About this task:
Can you print the entire journal abstract below on death rates for respiratory diseases, word for word?

Selected extract:

Journal of Public Health 26(1) © Faculty of Public Health 2004; all rights reserved.
Mortality rates for common respiratory diseases in an English population 19791998: artefact and substantive trends
Michael J. Goldacre, Professor of Public Health
Marie Duncan, Research Officer
Paula Cook-Mozaffari, Statistician
Myfanwy Griffith, Computer Programmer
Unit of Health-Care Epidemiology, Department of Public Health, Unit of Health-Care Epidemiology, Department of Public Health, University of Oxford, Institute of Health Sciences, Old Road, Oxford OX3 7LF
Address correspondence to Michael J. Goldacre. E-mail: michael.goldacre{at}dphpc.ox.ac.uk
We analysed a mortality database in which all causes of death on each death certificate were coded, as well as underlying cause, to study trends from 1979 to 1998. Multiple-cause-coded death rates for pneumonia and acute bronchitis fell steadily and consistently. There were complementary rises and falls in death rates for individual chronic obstructive pulmonary diseases (COPD) chronic bronchitis, emphysema, chronic obstructive airways disease attributable to changes in clinical terminology. Judged by underlying cause, death rates for COPD were lower than those for lung cancer; but, judged by all mentions, death rates for COPD were appreciably higher than for lung cancer. Death rates for COPD, like lung cancer, fell over time in women under 65 years of age and in men; and increased in older women. For all respiratory diseases studied, except lung cancer, the underlying cause of death alone considerably underestimated the extent of their certification on death certificates.

Data supplied:
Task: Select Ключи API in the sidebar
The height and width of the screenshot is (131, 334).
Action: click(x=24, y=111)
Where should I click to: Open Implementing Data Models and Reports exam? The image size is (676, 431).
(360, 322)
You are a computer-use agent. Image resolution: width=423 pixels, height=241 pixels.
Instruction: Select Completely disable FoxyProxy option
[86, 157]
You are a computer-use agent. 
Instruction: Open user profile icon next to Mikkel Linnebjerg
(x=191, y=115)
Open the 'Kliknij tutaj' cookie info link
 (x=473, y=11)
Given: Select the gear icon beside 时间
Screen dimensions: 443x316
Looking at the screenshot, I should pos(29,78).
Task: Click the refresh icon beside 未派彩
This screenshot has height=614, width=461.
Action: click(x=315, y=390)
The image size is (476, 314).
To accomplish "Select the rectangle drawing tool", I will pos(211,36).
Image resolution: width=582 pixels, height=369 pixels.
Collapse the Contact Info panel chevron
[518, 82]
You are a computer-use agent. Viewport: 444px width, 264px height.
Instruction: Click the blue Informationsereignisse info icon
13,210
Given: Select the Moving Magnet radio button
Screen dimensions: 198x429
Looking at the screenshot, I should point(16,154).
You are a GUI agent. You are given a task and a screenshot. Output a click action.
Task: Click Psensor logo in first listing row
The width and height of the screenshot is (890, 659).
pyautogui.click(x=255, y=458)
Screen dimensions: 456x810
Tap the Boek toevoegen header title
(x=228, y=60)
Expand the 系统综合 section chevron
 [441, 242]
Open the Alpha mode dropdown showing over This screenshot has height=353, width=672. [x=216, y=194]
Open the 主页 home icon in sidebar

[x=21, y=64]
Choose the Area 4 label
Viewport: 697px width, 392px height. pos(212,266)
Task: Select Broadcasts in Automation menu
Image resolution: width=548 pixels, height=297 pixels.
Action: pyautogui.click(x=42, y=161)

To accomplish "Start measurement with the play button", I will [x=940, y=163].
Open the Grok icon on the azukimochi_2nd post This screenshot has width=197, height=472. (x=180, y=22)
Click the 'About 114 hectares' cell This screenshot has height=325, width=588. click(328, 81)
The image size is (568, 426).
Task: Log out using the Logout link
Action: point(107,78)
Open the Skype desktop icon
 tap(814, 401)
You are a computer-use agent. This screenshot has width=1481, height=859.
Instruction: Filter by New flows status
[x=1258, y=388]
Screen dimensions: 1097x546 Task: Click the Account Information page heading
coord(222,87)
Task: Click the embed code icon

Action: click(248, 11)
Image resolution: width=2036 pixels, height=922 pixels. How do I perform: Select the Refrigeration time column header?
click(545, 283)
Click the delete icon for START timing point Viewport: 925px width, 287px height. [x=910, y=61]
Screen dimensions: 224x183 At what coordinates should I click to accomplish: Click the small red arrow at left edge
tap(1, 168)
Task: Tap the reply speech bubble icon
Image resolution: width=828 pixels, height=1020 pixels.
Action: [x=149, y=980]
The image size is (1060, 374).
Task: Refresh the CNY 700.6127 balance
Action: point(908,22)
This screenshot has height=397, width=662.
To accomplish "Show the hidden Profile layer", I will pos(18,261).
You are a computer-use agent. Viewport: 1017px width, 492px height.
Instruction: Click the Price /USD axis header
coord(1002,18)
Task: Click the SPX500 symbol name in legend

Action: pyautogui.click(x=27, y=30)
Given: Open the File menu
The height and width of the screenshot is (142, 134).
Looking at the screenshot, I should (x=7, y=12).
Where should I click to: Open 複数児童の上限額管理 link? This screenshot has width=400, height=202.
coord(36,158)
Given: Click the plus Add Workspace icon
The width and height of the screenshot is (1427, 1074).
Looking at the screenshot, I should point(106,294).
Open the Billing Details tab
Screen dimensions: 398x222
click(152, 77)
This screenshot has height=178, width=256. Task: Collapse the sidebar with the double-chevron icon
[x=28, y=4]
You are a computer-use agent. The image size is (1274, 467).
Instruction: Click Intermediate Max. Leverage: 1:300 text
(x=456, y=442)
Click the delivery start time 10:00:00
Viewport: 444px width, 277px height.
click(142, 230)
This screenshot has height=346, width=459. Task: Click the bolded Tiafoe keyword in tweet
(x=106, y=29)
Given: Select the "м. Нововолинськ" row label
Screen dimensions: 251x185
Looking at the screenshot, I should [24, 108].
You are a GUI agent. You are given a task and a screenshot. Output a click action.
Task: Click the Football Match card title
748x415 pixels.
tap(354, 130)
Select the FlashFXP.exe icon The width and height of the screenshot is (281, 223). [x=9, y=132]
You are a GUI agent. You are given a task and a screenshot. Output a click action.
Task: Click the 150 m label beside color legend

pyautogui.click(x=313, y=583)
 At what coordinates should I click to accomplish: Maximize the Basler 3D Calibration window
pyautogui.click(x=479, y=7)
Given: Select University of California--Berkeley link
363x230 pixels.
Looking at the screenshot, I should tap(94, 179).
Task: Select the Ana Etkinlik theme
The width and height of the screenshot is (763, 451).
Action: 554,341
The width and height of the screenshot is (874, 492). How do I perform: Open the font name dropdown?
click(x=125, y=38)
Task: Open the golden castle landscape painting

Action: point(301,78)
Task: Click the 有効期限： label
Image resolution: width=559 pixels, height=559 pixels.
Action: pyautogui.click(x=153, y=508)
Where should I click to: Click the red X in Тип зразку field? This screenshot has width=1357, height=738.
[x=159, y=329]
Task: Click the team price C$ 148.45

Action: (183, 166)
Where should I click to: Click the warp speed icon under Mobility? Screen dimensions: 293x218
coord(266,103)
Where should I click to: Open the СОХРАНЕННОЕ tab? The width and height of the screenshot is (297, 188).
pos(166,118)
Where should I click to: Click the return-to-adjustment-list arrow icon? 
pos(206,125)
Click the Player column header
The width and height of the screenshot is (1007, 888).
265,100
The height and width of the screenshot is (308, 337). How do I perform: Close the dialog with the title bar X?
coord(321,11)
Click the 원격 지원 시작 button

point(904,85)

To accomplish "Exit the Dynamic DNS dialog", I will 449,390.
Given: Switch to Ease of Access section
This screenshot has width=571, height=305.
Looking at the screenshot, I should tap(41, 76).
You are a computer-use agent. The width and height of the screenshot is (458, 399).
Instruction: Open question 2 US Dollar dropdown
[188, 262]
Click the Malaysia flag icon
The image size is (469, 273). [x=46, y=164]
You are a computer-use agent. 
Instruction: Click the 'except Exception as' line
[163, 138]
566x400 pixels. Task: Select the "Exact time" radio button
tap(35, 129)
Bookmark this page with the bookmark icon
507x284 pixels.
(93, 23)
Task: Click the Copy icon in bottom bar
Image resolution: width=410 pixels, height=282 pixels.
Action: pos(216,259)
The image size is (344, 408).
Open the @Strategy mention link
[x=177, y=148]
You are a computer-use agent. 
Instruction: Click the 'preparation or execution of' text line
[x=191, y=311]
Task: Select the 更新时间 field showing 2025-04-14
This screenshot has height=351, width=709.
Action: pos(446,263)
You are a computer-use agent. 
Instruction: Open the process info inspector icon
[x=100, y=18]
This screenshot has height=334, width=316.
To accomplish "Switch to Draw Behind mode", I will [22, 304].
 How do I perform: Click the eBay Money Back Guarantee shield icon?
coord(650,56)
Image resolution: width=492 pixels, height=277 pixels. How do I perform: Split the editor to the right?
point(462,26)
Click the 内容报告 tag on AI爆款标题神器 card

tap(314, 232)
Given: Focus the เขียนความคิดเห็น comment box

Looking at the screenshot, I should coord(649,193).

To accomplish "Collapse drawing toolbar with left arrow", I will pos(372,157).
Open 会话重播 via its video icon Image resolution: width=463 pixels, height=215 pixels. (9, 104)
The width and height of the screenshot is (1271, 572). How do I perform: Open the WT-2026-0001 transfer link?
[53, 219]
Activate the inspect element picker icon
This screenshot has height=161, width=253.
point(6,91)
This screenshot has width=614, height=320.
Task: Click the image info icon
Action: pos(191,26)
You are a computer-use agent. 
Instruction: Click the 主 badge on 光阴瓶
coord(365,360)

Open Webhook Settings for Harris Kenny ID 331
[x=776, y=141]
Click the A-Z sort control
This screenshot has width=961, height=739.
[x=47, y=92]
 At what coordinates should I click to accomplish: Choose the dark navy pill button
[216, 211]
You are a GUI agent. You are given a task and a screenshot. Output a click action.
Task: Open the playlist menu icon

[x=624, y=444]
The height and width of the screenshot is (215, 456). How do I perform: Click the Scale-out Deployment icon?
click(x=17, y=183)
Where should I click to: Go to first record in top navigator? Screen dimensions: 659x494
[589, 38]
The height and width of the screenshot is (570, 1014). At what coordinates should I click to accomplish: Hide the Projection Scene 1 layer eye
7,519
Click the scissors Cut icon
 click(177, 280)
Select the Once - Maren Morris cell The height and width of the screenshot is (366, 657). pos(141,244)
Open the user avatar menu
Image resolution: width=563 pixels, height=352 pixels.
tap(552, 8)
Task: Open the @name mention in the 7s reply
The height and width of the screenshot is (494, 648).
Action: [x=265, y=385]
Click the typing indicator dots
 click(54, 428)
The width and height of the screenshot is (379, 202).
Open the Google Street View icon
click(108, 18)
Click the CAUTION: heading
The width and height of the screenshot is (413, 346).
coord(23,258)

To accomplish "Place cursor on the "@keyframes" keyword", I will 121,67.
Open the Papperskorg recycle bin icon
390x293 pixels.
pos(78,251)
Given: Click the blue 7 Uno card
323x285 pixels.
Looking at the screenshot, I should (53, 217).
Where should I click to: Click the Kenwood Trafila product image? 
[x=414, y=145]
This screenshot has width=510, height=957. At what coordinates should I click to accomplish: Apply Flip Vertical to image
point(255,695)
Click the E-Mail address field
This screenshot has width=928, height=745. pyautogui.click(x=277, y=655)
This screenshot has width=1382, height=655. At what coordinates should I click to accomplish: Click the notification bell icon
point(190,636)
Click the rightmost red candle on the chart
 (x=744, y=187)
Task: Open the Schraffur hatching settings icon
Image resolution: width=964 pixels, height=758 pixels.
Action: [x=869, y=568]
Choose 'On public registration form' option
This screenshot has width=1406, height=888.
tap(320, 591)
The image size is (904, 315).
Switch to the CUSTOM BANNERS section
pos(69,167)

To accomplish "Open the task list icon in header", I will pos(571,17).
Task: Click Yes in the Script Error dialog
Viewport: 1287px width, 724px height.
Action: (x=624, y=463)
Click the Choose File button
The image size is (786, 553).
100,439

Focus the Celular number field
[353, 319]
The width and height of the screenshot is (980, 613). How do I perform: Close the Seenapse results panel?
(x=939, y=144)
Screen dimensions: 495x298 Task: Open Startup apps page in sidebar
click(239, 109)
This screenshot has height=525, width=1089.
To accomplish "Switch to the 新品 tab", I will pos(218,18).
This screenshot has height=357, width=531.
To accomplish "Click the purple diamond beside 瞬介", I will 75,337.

Solved problem:
Journal of Public Health 26(1) © Faculty of Public Health 2004; all rights reserved.
Mortality rates for common respiratory diseases in an English population 19791998: artefact and substantive trends
Michael J. Goldacre, Professor of Public Health
Marie Duncan, Research Officer
Paula Cook-Mozaffari, Statistician
Myfanwy Griffith, Computer Programmer
Unit of Health-Care Epidemiology, Department of Public Health, Unit of Health-Care Epidemiology, Department of Public Health, University of Oxford, Institute of Health Sciences, Old Road, Oxford OX3 7LF
Address correspondence to Michael J. Goldacre. E-mail: michael.goldacre{at}dphpc.ox.ac.uk
We analysed a mortality database in which all causes of death on each death certificate were coded, as well as underlying cause, to study trends from 1979 to 1998. Multiple-cause-coded death rates for pneumonia and acute bronchitis fell steadily and consistently. There were complementary rises and falls in death rates for individual chronic obstructive pulmonary diseases (COPD) chronic bronchitis, emphysema, chronic obstructive airways disease attributable to changes in clinical terminology. Judged by underlying cause, death rates for COPD were lower than those for lung cancer; but, judged by all mentions, death rates for COPD were appreciably higher than for lung cancer. Death rates for COPD, like lung cancer, fell over time in women under 65 years of age and in men; and increased in older women. For all respiratory diseases studied, except lung cancer, the underlying cause of death alone considerably underestimated the extent of their certification on death certificates.